Ex: Stewart AF. Hypercalcemia resulting from medications. In: Favus MD, ed Primer on the Metabolic Bone Diseases and Disorders of Mineral Metabolism. New York: Raven Press, 1991: 177-178.
Livro
Nome(s) e iniciais do(s) autor(es). Título do livro. Cidade: Nome da casa editorial, ano de publicação: página(s).
Ex: Lorig K. Patient Education. A practical approach. St Louis: Mosby-Year Book, 1992: 51.
Documento electrónico
Título do documento. http://address. Data de acesso.
Ex: Programa Nacional de Luta Contra a Tuberculose. Sistema de Vigilância (SVIG-TB). Direcção-Geral da Saúde – Divisão de Doenças Transmissíveis, Março de 2005. http://www.dgsaude.pt/upload/membro.id/ficheiros/i006875.pdf. Accessed in January 25th 2008.
Agradecimentos
Incluir nesta secção agradecimentos a pessoas que tenham contribuído para o trabalho mas sem autoria. Instituições ou fontes de apoio financeiro também poderão aqui ser indicadas.
Acta Reumatológica Portuguesa, Sociedade Portuguesa de Reumatologia
Os artigos submetidos são enviados a revisores especializados no tema do artigo. Concluída a revisão do artigo, os autores são notificados, recebendo os pareceres e comentários dos revisores acerca do estado do mesmo. Com base nesses pareceres, os autores deverão editar o artigo, corrigi-lo e resubmetê-lo para nova revisão. Na resubmissão de um artigo terão de ser incluídas em anexo uma carta-resposta aos Revisores e um .doc com uma versão do artigo em track changes. Este documento não deverá ter qualquer identificação dos autores nem as respectivas afiliações. Caso o artigo se mantenha sem uma resposta dos autores durante mais de 6 meses, a Equipa editorial reserva-se no direito de o retirar do processo de revisão.
Critérios de Revisão
Os critérios de aceitação de um artigo para publicação têm em consideração a qualidade e originalidade do artigo apresentado, a excelência na redacção e organização do mesmo e o potencial impacto na literatura médica.

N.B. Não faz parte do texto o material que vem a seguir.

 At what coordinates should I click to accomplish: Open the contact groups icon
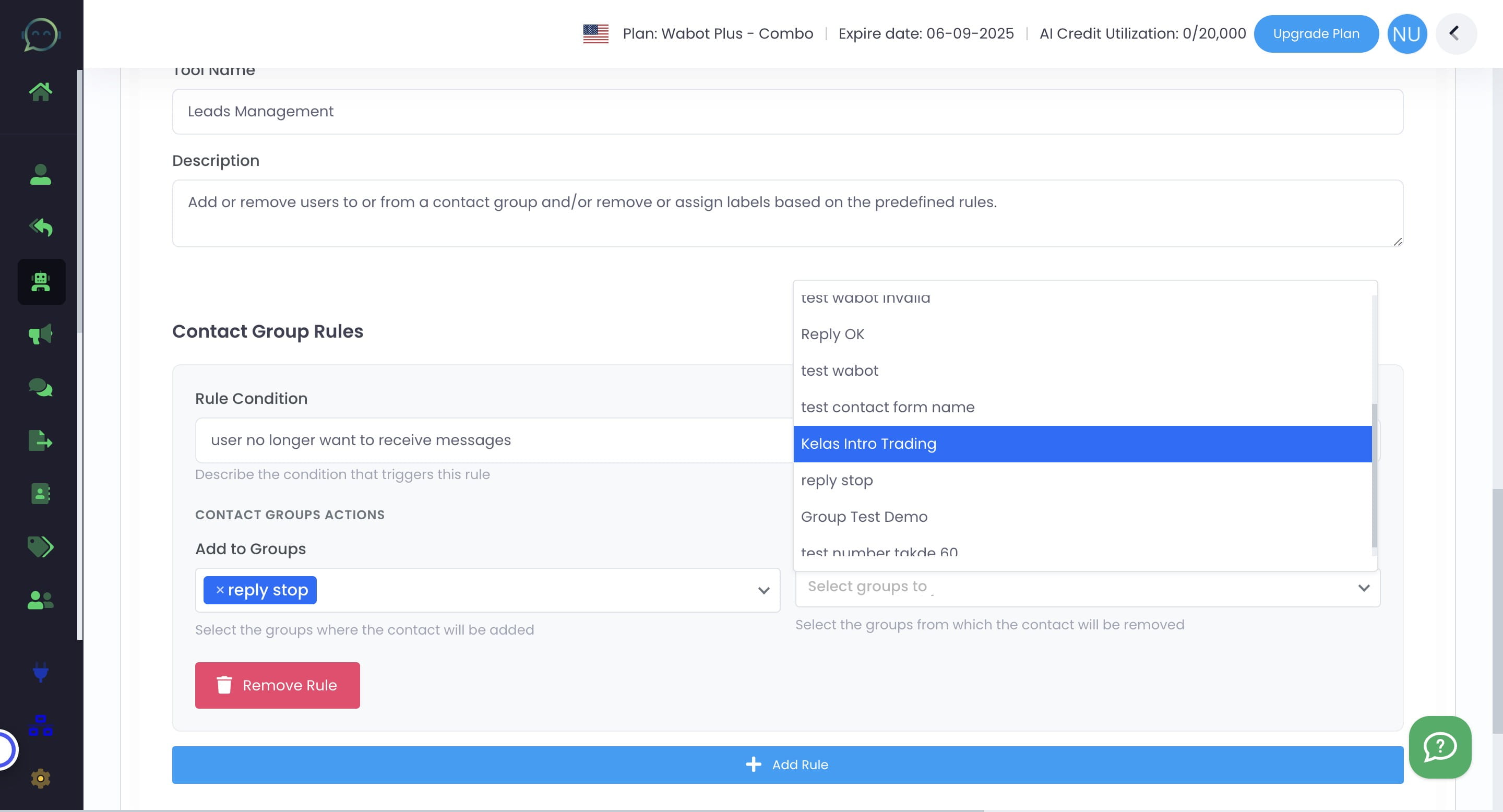pos(41,598)
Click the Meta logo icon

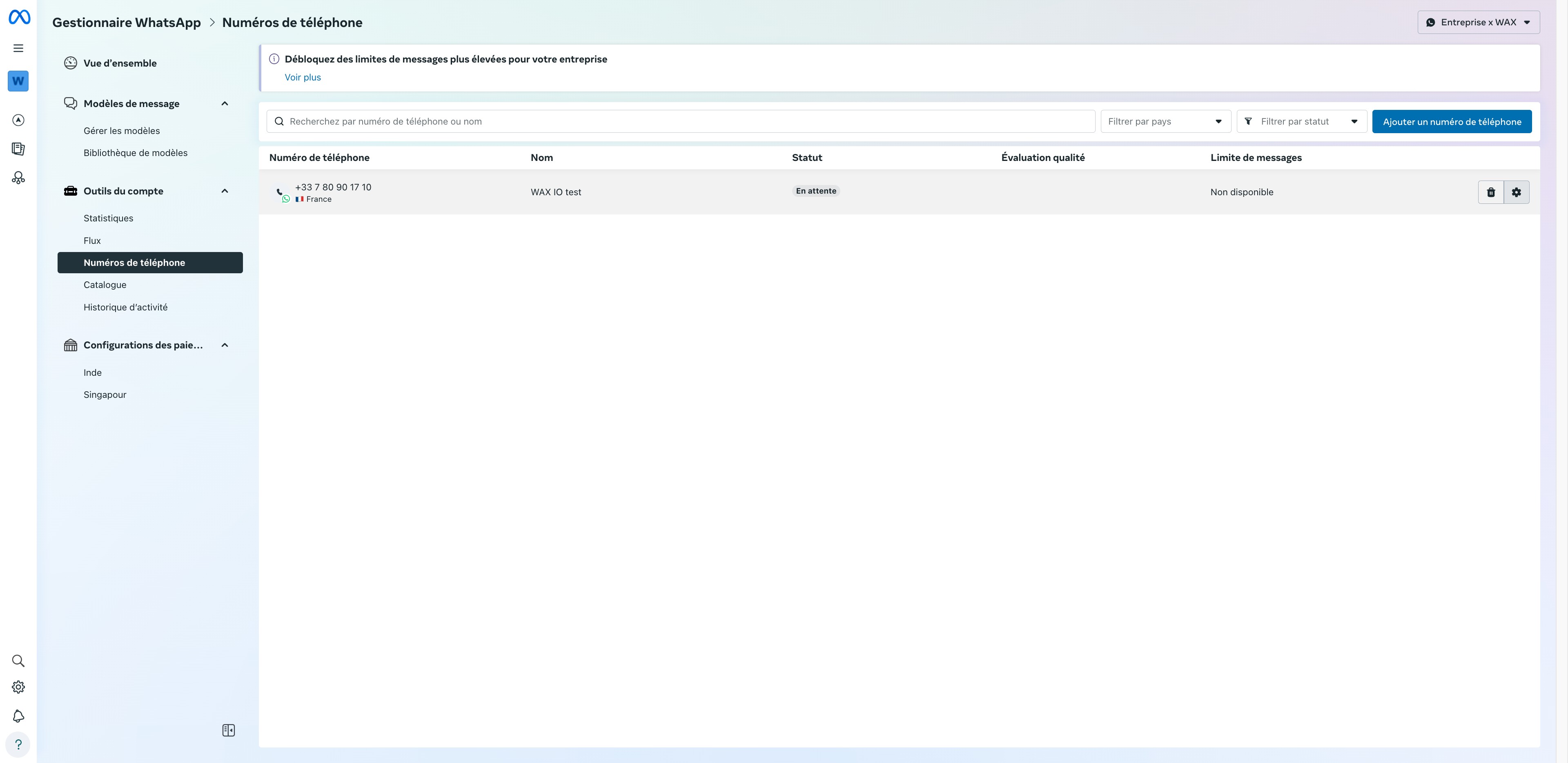pos(19,17)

Todos os artigos aceites para publicação serão mantidos e apresentados como “online-first” até que os Editores os seleccionem para integrar um número específico da Revista.
Revisão de provas
Os autores dos artigos aceites para publicação receberão uma versão digital da prova do artigo para valiação. Assim, as provas devem ser revistas durante as 72h que sucedem a sua recepção. Os autores são responsáveis pela cuidada revisão do texto, Figuras, Tabelas, Legendas e Referências, e deverão contactar os Editores no caso em que sejam necessárias alterações. Apenas pequenas alterações e correcções tipográficas são permitidas nesta fase.
Direitos de autor
Após aceitação para publicação, os autores transferem para a ARP os direitos de autor do manuscrito.